Потоптавшись немного у двери, он присел на порог, поджав под себя босые в цыпках ноги, недоумевая, почему это так произошло? Зашмыгал носом. Хозяин искоса поглядел в его сторону и как ни в чем не бывало, принялся за еду, с шумом втягивая в себя жижу с алюминиевой ложки. Тут же прочие члены семейства молча и споро принялись таскать борщ из тарелок. Дисциплинка, видимо, держалась здесь твердая. Санька же не знал как поступать: его и не гнали, и не звали к столу.
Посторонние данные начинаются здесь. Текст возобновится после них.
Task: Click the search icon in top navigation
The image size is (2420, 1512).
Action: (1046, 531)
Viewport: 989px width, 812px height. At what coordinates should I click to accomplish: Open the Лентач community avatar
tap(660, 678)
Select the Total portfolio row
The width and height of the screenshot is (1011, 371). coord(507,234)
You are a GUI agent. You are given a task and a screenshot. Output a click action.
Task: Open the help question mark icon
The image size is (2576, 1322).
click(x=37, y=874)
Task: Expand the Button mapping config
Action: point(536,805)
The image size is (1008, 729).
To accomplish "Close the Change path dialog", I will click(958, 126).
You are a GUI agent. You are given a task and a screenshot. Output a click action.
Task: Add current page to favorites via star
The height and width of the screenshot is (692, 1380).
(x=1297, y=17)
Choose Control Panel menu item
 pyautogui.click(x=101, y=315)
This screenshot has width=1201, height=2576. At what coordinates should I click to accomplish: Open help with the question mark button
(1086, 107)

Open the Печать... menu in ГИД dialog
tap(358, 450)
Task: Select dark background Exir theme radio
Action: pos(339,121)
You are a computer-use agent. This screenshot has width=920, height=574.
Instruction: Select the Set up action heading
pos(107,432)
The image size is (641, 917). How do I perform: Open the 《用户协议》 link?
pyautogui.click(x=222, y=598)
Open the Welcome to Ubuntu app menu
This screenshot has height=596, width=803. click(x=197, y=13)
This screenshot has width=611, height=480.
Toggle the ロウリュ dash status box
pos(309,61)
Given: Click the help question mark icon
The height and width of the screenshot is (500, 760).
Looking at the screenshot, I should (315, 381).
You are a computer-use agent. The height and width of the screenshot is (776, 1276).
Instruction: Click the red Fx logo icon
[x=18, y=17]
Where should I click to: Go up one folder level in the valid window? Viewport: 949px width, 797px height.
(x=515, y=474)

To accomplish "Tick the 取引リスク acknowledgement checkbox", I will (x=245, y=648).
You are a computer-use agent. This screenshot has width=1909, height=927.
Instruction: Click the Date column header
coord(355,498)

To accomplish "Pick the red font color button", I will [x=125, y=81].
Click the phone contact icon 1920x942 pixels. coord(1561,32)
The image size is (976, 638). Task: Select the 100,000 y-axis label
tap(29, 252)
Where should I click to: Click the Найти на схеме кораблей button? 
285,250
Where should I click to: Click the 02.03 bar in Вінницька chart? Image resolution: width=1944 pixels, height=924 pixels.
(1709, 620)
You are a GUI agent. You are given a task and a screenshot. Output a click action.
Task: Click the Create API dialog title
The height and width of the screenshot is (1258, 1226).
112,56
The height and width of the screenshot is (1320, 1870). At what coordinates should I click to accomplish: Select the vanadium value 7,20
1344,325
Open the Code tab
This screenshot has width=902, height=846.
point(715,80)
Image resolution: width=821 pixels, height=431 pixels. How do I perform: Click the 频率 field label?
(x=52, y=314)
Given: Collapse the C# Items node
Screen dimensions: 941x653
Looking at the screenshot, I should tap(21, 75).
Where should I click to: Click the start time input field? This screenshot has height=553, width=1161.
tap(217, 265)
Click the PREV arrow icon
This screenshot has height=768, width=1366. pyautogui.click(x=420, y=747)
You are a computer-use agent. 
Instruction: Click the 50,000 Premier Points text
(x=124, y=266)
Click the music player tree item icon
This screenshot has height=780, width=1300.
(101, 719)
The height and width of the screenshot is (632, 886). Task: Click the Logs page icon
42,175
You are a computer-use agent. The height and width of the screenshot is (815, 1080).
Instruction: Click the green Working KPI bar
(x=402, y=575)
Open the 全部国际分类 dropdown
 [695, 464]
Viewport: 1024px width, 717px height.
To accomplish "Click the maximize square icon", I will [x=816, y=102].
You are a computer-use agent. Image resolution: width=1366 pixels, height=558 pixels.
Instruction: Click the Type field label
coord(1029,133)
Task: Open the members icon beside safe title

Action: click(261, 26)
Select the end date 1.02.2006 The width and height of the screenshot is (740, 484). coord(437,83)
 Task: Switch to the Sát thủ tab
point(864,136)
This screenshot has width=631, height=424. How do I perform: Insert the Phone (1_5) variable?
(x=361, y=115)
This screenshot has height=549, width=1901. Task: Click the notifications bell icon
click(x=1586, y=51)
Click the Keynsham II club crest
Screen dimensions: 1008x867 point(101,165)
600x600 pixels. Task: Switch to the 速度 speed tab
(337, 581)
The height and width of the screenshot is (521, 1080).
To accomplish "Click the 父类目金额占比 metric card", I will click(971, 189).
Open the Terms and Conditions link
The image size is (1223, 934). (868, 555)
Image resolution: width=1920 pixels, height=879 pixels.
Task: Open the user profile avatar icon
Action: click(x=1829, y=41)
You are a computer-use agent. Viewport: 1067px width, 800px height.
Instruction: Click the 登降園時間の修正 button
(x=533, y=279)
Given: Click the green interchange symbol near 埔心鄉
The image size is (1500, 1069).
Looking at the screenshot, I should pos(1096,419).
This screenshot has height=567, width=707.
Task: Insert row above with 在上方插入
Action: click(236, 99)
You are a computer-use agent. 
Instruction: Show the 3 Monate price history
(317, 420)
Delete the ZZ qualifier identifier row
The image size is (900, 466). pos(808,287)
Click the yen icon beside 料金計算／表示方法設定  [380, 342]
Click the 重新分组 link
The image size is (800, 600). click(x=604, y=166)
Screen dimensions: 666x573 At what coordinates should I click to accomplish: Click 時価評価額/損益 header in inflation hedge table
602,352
Он оказался в роли зрителя, перед которым дружная семья Иваныкиных раскручивала спектакль «Как прекрасно мы кушаем». Что же делать?

Когда с борщом было покончено, тетя Нюра раскрыла пару консервных банок, от которых вмиг распространился  острый, щекотавший обоняние запах. По стаканам разлили какую-то коричневую воду. Тут Санька еще сильнее почувствовал, что не ел с самого утра.

А Иваныкины тяжелыми блестящими ножами резали белый хлеб, мазали его сливочным маслом, клали поверх кусочки колбасы и медленно пережевывали все это, запивая неведомым Саньке напитком.

Изредка то один, то другой ужинающий кидал взгляд на гостя. Особенно усердствовала Лидка, Борькина младшая сестра. Исподтишка, чтобы не замечали родители, она кривлялась, строила рожи Саньке, относила руку с бутербродом в сторону, точно протягивала его Саньке, а затем резко отдергивала ее назад.

«Дразнит, как собаку какую-то», - подумал Санька с обидой и перевел взгляд с этой глупой обезьяны на буфет с резными колонками, сквозь стекла которого была видна посуда: вазы, рюмки, тарелки и маленькие бокальчики с нарисованными на них ягодками.

Саньке вспомнилось вдруг, что Солдатиха и другие соседки, часто забредавшие к матери за всякой всячиной болтали, будто бы тетя Нюра «носит» из детского сада, где работает нянечкой.

Две двери вели из кухни в соседние комнаты. Одна была завешана тяжелыми плюшевыми шторами, зато в просвете другой виднелась кровать, разряженная, как невеста, в кружева и шелк. Пышные формы ее напоминали хозяйку. На стенке висел клеенчатый ковер с нарисованными на нем лебедями. А рядом на этажерке торчала кошка-копилка с раскоряченными лапами и чемоданчик с трофейным германским патефоном. Из открытого окна Иваныкинского дома по воскресеньям часто доносились песенки про «казаков» и про то, как «расцвели в саду цветочки». Недаром соседи прозвали их куркулями. Иваныкины жили с большим шиком!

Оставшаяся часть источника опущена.